Segment Start: Given information

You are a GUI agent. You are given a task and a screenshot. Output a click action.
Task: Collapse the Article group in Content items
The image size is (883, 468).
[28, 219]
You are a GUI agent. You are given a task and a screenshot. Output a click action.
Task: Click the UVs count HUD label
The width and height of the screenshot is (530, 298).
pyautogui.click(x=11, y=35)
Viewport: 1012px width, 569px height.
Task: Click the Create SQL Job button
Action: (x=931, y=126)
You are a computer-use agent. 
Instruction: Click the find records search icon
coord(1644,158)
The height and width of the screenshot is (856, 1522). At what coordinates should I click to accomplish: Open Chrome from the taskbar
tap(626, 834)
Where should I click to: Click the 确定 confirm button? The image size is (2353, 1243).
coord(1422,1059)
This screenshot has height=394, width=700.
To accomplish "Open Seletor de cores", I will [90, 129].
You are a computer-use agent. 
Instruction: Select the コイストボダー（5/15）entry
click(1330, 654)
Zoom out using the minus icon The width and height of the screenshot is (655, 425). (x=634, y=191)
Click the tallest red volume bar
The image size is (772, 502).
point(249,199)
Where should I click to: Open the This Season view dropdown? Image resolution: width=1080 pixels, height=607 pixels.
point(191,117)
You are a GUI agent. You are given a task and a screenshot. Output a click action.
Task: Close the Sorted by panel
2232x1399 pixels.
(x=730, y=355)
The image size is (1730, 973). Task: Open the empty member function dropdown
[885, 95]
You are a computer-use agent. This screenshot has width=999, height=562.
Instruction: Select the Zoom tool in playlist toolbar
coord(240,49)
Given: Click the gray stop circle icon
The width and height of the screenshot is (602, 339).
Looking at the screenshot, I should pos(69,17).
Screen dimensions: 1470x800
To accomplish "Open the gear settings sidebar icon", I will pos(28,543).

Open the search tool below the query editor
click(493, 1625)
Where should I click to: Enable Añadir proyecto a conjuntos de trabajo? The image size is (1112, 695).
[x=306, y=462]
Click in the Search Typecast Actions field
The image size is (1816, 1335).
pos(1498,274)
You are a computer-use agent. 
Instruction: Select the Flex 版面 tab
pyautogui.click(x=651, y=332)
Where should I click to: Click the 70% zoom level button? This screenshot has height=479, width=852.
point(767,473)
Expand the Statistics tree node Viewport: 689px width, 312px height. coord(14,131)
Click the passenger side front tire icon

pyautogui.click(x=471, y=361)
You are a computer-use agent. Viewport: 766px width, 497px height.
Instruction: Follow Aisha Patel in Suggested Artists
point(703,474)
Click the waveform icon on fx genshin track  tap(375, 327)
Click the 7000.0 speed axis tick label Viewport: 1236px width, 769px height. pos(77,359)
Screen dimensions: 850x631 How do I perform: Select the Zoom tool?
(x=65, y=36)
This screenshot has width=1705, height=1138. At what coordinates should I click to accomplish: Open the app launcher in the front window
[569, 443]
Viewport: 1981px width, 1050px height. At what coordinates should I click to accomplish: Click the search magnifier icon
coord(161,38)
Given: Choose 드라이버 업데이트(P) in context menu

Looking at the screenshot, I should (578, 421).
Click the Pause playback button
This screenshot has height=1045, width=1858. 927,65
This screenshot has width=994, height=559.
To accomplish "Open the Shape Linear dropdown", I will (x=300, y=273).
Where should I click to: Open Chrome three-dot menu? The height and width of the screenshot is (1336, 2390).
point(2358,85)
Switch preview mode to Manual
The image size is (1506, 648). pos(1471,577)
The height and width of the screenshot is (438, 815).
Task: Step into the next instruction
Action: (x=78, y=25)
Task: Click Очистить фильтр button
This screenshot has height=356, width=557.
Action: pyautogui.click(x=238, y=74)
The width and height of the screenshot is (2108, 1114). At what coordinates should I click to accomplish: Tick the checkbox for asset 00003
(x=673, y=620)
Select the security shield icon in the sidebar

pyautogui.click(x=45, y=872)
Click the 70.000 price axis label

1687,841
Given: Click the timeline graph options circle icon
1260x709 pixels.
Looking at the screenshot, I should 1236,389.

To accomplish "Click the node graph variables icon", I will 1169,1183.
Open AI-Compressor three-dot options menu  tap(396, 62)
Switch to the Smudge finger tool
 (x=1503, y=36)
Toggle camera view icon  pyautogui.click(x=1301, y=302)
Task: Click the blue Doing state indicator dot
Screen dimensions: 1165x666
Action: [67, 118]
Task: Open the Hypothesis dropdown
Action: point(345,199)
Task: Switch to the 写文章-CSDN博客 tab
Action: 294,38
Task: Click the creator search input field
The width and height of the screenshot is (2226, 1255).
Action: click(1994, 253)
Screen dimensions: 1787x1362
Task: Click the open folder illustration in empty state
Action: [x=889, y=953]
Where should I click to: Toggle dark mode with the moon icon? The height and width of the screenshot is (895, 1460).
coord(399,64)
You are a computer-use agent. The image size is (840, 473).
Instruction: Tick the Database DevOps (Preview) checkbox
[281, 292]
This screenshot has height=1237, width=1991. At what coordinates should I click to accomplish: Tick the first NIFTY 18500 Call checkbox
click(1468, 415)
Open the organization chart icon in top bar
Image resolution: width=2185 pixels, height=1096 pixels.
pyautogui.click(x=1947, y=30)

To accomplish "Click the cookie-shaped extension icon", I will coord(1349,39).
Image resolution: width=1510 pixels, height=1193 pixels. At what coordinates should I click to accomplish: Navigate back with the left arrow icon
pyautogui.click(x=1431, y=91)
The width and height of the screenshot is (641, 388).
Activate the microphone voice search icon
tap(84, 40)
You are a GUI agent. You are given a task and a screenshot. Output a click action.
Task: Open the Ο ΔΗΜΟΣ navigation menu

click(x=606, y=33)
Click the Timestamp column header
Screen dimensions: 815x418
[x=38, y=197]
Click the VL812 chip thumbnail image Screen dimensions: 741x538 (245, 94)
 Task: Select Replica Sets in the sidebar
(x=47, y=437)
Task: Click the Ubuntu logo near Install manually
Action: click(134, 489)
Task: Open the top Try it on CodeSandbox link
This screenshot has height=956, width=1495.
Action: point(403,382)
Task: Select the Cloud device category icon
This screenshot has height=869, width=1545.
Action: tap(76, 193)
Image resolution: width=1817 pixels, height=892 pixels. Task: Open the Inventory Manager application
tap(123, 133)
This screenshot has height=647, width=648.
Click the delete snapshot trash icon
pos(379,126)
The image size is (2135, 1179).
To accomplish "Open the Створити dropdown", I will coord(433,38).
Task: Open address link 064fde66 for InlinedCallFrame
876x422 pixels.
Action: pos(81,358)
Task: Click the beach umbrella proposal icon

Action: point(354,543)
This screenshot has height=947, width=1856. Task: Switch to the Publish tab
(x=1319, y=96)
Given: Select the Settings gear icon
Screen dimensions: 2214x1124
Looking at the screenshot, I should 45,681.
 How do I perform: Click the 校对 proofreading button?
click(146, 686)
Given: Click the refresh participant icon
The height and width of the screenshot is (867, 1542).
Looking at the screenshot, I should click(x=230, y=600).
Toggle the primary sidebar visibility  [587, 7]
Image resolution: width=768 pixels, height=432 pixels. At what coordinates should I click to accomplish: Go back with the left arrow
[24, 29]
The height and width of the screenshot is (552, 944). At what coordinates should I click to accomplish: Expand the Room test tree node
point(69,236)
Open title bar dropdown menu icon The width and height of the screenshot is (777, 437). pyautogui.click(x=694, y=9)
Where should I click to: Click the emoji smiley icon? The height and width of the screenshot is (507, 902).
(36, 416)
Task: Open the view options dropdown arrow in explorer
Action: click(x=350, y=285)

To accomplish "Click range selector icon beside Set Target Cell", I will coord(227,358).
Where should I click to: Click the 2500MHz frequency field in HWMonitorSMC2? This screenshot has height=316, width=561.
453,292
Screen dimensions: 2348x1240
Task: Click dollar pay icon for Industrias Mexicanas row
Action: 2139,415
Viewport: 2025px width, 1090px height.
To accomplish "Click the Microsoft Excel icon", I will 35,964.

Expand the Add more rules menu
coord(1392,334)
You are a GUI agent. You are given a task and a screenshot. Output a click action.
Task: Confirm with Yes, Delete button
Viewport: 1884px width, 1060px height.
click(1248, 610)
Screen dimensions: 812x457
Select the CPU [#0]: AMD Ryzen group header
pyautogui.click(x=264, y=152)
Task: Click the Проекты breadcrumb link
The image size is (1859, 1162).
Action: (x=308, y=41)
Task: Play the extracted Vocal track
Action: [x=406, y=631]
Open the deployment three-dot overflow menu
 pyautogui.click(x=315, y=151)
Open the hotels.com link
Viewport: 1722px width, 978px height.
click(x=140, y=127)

Segment End: Given information

Find the lines in the data that include "gear", then copy each of them.

[Exercise result]
To accomplish "Open the gear settings sidebar icon", I will pos(28,543).
Given: Select the Settings gear icon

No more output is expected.